The maximum mortality risk was similar in bolus and control groups, and occurred very close to randomisation, prior to completion of the majority of boluses. The screening and consent process in clinical trials usually prevents randomisation of children in a pre-terminal state, and this has been hypothesised to cause estimates of increasing risk shortly after randomisation when these type of models have been used in other applications, such as advanced HIV disease [18]. However, FEAST had an emergency assent process, so that critically ill children could be randomised quickly, and full consent obtained when the child had stabilised. Further, our sensitivity analyses suggested that the very early increases in estimated mortality risk prior to the maximum risk were likely to have been due to the statistical modelling process, rather than a clinical increase in risk during the first hour. The estimated mortality risk from the model fitted to the data is also consistent with an underlying high constant mortality risk across the first hour, as suggested by the simulated data, which is clinically feasible.

In the FEAST trial, standard supportive treatments included oxygen therapy, rapid correction of hypoglycaemia, and anti-pyretics; to comply with surviving sepsis recommendations, all children received immediate treatment with parenteral antibiotics (i.e. within the first hour) [19]. The high early mortality raises concern as to whether other aspects of early supportive care may have adverse consequences. Although discussed in the literature [20], prospective evaluation will be challenging as much of early supportive care is an intrinsic part of clinical practice. Literature on toxin release by bactericidal antibiotics, including the Jarisch-Herxheimer reaction and pyrexia control, remains both controversial and debatable topics. Few trials have been prospectively designed to address the possible adverse consequences of early supportive care in the critically sick patient [21].
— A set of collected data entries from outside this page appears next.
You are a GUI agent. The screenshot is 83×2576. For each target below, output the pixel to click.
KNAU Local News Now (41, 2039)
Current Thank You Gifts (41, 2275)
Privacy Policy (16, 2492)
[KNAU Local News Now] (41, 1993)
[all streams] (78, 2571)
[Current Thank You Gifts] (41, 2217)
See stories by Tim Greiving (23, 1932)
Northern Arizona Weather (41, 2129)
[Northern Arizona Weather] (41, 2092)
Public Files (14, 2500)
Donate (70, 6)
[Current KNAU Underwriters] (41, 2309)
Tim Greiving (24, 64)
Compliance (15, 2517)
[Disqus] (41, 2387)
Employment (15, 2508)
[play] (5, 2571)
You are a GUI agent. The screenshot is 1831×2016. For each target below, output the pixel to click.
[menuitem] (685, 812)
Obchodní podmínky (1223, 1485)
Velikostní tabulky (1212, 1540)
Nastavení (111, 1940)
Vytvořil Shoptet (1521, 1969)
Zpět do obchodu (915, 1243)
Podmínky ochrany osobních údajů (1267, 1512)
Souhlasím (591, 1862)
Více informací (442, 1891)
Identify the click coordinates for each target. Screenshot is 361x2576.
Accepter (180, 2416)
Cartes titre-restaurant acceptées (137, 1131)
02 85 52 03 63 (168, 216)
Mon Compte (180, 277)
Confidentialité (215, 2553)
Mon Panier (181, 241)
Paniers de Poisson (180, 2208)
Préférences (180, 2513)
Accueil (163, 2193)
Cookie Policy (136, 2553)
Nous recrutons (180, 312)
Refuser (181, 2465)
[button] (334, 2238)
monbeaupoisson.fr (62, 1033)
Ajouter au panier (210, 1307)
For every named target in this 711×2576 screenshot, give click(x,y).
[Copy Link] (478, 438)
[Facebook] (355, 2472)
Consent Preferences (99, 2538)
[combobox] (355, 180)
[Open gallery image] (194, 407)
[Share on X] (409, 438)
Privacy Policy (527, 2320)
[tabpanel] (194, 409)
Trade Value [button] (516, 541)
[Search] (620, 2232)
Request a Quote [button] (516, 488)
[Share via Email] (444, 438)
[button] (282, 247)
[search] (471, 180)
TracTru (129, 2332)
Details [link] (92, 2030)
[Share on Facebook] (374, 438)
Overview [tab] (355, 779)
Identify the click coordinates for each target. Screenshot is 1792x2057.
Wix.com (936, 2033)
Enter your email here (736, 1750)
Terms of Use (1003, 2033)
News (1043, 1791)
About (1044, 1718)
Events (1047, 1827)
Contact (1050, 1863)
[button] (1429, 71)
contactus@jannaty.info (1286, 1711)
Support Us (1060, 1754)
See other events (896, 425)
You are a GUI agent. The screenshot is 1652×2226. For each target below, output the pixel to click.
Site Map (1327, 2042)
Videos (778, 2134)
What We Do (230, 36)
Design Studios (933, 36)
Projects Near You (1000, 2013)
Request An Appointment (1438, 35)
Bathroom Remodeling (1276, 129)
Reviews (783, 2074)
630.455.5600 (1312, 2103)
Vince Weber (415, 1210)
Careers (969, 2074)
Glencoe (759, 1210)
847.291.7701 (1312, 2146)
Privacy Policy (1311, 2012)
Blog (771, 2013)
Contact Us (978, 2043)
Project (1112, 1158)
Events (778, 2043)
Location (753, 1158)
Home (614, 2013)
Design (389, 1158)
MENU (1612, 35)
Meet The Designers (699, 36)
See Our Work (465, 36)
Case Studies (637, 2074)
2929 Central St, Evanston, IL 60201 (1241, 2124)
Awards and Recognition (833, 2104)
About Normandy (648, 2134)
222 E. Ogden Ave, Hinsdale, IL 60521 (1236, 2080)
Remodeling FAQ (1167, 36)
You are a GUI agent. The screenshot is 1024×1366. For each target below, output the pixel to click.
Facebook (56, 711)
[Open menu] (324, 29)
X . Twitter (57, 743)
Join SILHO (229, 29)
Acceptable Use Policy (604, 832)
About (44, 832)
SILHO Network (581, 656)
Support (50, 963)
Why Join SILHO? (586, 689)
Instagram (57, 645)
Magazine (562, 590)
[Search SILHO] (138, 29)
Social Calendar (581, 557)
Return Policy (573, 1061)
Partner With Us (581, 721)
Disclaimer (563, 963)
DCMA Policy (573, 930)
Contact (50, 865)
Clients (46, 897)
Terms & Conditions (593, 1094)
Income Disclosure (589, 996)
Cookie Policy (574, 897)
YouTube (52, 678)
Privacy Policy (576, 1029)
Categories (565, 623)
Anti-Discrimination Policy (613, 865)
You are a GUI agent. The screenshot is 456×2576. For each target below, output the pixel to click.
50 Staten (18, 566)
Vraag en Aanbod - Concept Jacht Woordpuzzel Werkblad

The main study strength is its novel application of flexible parametric survival models, enabling us to further elucidate potential mechanisms. To our knowledge, no studies have applied such models to critically ill children in resource-limited settings, and our application highlights their potential. By necessity, however, one limitation is that it is a post hoc retrospective analysis of prospectively collected trial data. Other study limitations include the lack of detailed data on causes of death and the absence of longitudinal stored samples for the exploration of explanatory hypotheses. Further, there may be some minor inaccuracies in time of death (recorded to the nearest minute); however, all children were managed by a dedicated trial team, a dedicated trial clock was provided to ensure accuracy of timing of observations, and both randomised groups were monitored closely, for example, for signs of fluid overload or need for other supportive treatments.

Conclusions

This more detailed analysis of the FEAST trial data demonstrates that fluid boluses did not substantially increase mortality risk around the time of administration, but rather delayed the reduction of mortality risk for at least 4 days, preventing mortality risk declining at the same rate as it would without a bolus.